Monatej Infobae en el que aparece el doctor Patricio Ochoa

Dormir es uno de los mecanismos más importantes para cuidar de nuestra salud. Tener un sueño de calidad no solo permite al organismo descansar y recuperar energía, sino que también desempeña un papel fundamental en el funcionamiento del cerebro, el sistema inmunitario y otros procesos esenciales del cuerpo.

En muchos casos, nos centramos en la cantidad de horas, algo que es un factor importante. Sin embargo, cuándo se hace es también fundamental. Esto es algo que ha explicado el doctor Patricio Ochoa en uno de los últimos vídeos que ha publicado en su cuenta de TikTok (@dr.patricio_ochoa). “Nos mintieron a todos. Nos dijeron que si dormíamos de siete a nueve horas todos los días, que con eso era suficiente”, comienza explicando el especialista.

La importancia del cuándo duermes

El experto pone el foco en el momento en el que nos vamos a la cama.
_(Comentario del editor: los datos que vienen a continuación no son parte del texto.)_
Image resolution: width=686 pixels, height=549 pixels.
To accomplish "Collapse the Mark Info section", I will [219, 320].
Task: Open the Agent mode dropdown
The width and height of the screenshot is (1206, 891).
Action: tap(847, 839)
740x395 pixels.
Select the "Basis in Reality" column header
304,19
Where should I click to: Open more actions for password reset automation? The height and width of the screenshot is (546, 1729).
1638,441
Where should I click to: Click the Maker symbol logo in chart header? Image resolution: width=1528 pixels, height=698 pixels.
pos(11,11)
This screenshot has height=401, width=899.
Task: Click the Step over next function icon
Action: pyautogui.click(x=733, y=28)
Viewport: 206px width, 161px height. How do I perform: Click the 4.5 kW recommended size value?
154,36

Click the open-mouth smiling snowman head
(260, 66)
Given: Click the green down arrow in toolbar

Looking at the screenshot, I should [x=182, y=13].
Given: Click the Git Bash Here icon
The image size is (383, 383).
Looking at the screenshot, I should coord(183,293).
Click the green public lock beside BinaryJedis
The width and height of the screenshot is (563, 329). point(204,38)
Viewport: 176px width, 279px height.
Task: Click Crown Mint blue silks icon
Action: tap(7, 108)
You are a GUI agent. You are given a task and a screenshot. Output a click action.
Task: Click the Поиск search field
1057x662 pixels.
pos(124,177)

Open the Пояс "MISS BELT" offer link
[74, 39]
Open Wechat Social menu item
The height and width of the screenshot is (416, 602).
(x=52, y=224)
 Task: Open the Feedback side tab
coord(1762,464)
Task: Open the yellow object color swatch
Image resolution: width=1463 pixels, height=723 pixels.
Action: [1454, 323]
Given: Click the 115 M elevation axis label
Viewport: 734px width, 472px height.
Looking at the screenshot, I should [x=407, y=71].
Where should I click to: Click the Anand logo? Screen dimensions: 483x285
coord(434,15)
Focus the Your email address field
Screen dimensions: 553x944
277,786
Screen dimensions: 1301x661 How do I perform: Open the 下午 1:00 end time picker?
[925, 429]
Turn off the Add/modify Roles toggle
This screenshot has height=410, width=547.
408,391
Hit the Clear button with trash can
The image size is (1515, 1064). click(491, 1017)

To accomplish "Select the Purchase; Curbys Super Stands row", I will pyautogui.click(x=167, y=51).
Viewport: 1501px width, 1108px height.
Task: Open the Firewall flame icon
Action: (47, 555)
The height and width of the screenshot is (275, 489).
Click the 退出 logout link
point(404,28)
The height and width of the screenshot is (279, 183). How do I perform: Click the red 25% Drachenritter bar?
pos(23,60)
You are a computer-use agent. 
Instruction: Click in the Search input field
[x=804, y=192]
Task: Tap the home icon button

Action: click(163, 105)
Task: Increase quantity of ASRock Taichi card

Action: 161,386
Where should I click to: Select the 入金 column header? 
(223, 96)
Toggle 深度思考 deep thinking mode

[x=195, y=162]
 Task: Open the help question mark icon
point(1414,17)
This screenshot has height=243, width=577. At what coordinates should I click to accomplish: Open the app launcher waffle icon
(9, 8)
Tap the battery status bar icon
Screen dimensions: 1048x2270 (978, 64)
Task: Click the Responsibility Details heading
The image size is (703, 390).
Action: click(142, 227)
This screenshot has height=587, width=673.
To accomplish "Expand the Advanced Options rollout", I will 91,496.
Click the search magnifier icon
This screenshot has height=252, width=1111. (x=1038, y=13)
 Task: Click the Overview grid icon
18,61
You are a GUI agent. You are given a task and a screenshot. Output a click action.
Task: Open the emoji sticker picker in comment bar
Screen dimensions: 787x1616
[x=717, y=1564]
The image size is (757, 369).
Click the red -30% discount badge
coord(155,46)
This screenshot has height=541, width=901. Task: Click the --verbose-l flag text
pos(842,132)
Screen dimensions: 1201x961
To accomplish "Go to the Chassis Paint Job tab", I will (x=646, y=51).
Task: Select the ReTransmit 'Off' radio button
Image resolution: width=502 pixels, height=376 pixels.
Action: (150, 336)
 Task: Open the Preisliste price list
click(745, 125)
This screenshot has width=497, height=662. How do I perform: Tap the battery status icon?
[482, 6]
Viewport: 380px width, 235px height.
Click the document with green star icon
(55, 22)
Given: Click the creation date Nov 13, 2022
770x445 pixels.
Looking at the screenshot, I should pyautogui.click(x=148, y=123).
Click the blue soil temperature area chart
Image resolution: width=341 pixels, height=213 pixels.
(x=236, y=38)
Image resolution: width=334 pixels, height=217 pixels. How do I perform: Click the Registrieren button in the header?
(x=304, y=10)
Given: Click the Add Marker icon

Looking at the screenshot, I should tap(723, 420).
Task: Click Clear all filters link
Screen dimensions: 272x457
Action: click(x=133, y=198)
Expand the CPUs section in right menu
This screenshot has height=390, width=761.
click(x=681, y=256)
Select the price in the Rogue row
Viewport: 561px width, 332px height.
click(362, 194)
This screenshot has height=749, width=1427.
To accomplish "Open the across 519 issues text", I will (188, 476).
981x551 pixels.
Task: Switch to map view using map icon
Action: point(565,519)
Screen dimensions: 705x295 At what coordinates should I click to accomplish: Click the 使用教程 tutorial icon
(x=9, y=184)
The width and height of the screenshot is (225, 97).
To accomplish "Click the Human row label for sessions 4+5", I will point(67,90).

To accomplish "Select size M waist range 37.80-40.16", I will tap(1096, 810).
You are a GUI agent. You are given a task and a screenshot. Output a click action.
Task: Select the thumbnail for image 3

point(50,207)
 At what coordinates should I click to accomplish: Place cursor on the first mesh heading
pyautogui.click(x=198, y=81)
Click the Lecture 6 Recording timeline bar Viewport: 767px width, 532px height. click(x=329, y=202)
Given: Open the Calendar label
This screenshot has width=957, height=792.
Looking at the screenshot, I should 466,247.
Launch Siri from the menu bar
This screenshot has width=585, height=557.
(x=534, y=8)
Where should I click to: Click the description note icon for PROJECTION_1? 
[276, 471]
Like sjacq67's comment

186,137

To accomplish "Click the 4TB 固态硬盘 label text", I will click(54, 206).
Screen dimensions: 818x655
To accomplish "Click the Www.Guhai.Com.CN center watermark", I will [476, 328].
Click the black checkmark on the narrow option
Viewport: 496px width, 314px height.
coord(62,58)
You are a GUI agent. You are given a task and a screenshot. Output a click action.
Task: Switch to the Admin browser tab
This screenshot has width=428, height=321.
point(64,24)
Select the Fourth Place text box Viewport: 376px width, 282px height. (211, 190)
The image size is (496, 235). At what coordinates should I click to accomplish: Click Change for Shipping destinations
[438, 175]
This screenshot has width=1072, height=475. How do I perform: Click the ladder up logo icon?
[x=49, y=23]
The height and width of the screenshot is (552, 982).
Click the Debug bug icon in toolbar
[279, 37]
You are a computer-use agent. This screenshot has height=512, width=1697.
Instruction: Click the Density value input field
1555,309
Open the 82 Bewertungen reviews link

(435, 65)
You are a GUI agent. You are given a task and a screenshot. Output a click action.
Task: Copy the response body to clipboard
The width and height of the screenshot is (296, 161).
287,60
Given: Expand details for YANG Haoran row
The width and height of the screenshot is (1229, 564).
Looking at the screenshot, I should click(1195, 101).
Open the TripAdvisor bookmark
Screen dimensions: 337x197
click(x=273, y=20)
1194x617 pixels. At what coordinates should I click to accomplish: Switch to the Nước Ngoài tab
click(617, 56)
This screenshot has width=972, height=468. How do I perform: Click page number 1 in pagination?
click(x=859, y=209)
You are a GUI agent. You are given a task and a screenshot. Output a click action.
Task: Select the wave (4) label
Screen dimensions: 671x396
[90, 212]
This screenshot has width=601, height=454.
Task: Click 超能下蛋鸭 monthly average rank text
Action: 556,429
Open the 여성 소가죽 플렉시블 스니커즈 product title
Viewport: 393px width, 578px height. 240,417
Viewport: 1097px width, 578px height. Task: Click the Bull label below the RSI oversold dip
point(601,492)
Esto se debe a que el cuerpo cuenta con un reloj interno de aproximadamente 24 horas que ayuda a anticipar los cambios que se producen a lo largo del día.

Este sistema, conocido como ritmo circadiano, interviene en diferentes funciones del organismo. Durante las horas previas al despertar, el cuerpo comienza a prepararse para la actividad aumentando progresivamente el nivel de alerta y modificando la temperatura corporal. Por la noche ocurre el proceso contrario: disminuye el estado de alerta y aumenta la producción de melatonina, una hormona que ayuda a preparar al organismo para el sueño.

Por ello, mantener unos horarios relativamente estables permite que este reloj biológico pueda anticipar cuándo debe producirse cada una de estas fases. El problema aparece cuando existe una gran diferencia entre los horarios de los días laborables y los del fin de semana.

Esto es lo que el doctor Ochoa denomina “jet lag social”, un fenómeno que se produce cuando los horarios de sueño cambian de forma considerable entre unos días y otros. Por ejemplo, una persona que se despierta habitualmente a las 7:00 durante la semana, pero retrasa la hora de levantarse hasta las 12:00 los sábados y domingos, puede estar descuadrando su reloj biológico varias horas.

Este desajuste puede explicar por qué algunas personas tienen dificultades para conciliar el sueño el domingo por la noche y comienzan el lunes con una mayor sensación de cansancio. Esto se debe a que el organismo se adapta a un horario diferente durante el fin de semana, por lo que volver de forma repentina a la rutina habitual puede alterar nuestros ritmos circadianos.

El especialista insiste, no obstante, en que esto no significa que la duración del sueño haya dejado de ser importante. Dormir cuatro horas cada noche, aunque siempre se haga a la misma hora, no sería suficiente. El tiempo de descanso y la regularidad de los horarios son factores que deben tenerse en cuenta conjuntamente.

Por ello, además de procurar dormir las horas necesarias, puede ser recomendable intentar mantener unos horarios de sueño similares todos los días, especialmente la hora de levantarse. De esta manera, el organismo puede mantener un ritmo circadiano más estable y descansar mejor.